TASK DESCRIPTION:
Edit the items below by replacing "computer-use agent" with "screen-control agent" wherever it occurs, and leave everything else unchanged.

MATERIAL SUPPLIED:
════════════════════
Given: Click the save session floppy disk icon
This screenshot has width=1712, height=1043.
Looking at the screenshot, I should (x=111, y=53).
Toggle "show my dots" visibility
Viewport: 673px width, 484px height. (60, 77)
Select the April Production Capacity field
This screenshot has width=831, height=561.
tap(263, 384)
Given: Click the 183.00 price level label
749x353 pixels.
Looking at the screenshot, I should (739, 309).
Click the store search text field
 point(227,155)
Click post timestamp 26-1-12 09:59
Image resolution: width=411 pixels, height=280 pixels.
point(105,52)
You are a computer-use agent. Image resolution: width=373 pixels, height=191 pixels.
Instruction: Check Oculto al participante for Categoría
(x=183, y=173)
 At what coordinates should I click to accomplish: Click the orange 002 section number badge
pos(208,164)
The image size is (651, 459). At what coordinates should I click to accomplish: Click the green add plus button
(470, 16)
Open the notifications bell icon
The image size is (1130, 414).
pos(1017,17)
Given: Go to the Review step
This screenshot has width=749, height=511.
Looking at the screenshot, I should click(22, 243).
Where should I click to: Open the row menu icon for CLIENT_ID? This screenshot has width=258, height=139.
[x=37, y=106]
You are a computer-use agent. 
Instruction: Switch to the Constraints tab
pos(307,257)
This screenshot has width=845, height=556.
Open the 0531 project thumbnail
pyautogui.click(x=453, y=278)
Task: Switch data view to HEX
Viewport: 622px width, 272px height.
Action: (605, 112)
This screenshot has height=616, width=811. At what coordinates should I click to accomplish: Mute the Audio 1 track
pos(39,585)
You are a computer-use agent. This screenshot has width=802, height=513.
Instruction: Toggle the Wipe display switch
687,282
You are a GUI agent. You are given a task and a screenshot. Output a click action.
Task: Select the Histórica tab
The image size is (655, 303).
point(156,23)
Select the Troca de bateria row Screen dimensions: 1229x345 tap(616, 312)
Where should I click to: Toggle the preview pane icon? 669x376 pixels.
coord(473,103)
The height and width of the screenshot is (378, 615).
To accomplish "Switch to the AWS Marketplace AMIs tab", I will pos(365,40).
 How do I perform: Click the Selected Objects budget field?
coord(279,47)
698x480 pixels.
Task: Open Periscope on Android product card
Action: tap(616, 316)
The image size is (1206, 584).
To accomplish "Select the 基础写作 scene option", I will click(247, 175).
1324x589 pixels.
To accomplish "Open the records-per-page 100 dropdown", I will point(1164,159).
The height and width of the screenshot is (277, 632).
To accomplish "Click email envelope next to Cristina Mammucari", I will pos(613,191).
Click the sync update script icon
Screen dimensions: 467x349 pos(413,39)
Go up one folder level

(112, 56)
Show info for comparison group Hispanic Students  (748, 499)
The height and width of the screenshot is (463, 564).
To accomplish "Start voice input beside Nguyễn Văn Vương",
════════════════════
CORRECT OUTPUT:
Given: Click the save session floppy disk icon
This screenshot has width=1712, height=1043.
Looking at the screenshot, I should (x=111, y=53).
Toggle "show my dots" visibility
Viewport: 673px width, 484px height. (60, 77)
Select the April Production Capacity field
This screenshot has width=831, height=561.
tap(263, 384)
Given: Click the 183.00 price level label
749x353 pixels.
Looking at the screenshot, I should (739, 309).
Click the store search text field
 point(227,155)
Click post timestamp 26-1-12 09:59
Image resolution: width=411 pixels, height=280 pixels.
point(105,52)
You are a screen-control agent. Image resolution: width=373 pixels, height=191 pixels.
Instruction: Check Oculto al participante for Categoría
(x=183, y=173)
 At what coordinates should I click to accomplish: Click the orange 002 section number badge
pos(208,164)
The image size is (651, 459). At what coordinates should I click to accomplish: Click the green add plus button
(470, 16)
Open the notifications bell icon
The image size is (1130, 414).
pos(1017,17)
Given: Go to the Review step
This screenshot has width=749, height=511.
Looking at the screenshot, I should click(22, 243).
Where should I click to: Open the row menu icon for CLIENT_ID? This screenshot has width=258, height=139.
[x=37, y=106]
You are a screen-control agent. 
Instruction: Switch to the Constraints tab
pos(307,257)
This screenshot has width=845, height=556.
Open the 0531 project thumbnail
pyautogui.click(x=453, y=278)
Task: Switch data view to HEX
Viewport: 622px width, 272px height.
Action: (605, 112)
This screenshot has height=616, width=811. At what coordinates should I click to accomplish: Mute the Audio 1 track
pos(39,585)
You are a screen-control agent. This screenshot has width=802, height=513.
Instruction: Toggle the Wipe display switch
687,282
You are a GUI agent. You are given a task and a screenshot. Output a click action.
Task: Select the Histórica tab
The image size is (655, 303).
point(156,23)
Select the Troca de bateria row Screen dimensions: 1229x345 tap(616, 312)
Where should I click to: Toggle the preview pane icon? 669x376 pixels.
coord(473,103)
The height and width of the screenshot is (378, 615).
To accomplish "Switch to the AWS Marketplace AMIs tab", I will pos(365,40).
 How do I perform: Click the Selected Objects budget field?
coord(279,47)
698x480 pixels.
Task: Open Periscope on Android product card
Action: tap(616, 316)
The image size is (1206, 584).
To accomplish "Select the 基础写作 scene option", I will click(247, 175).
1324x589 pixels.
To accomplish "Open the records-per-page 100 dropdown", I will point(1164,159).
The height and width of the screenshot is (277, 632).
To accomplish "Click email envelope next to Cristina Mammucari", I will pos(613,191).
Click the sync update script icon
Screen dimensions: 467x349 pos(413,39)
Go up one folder level

(112, 56)
Show info for comparison group Hispanic Students  (748, 499)
The height and width of the screenshot is (463, 564).
To accomplish "Start voice input beside Nguyễn Văn Vương",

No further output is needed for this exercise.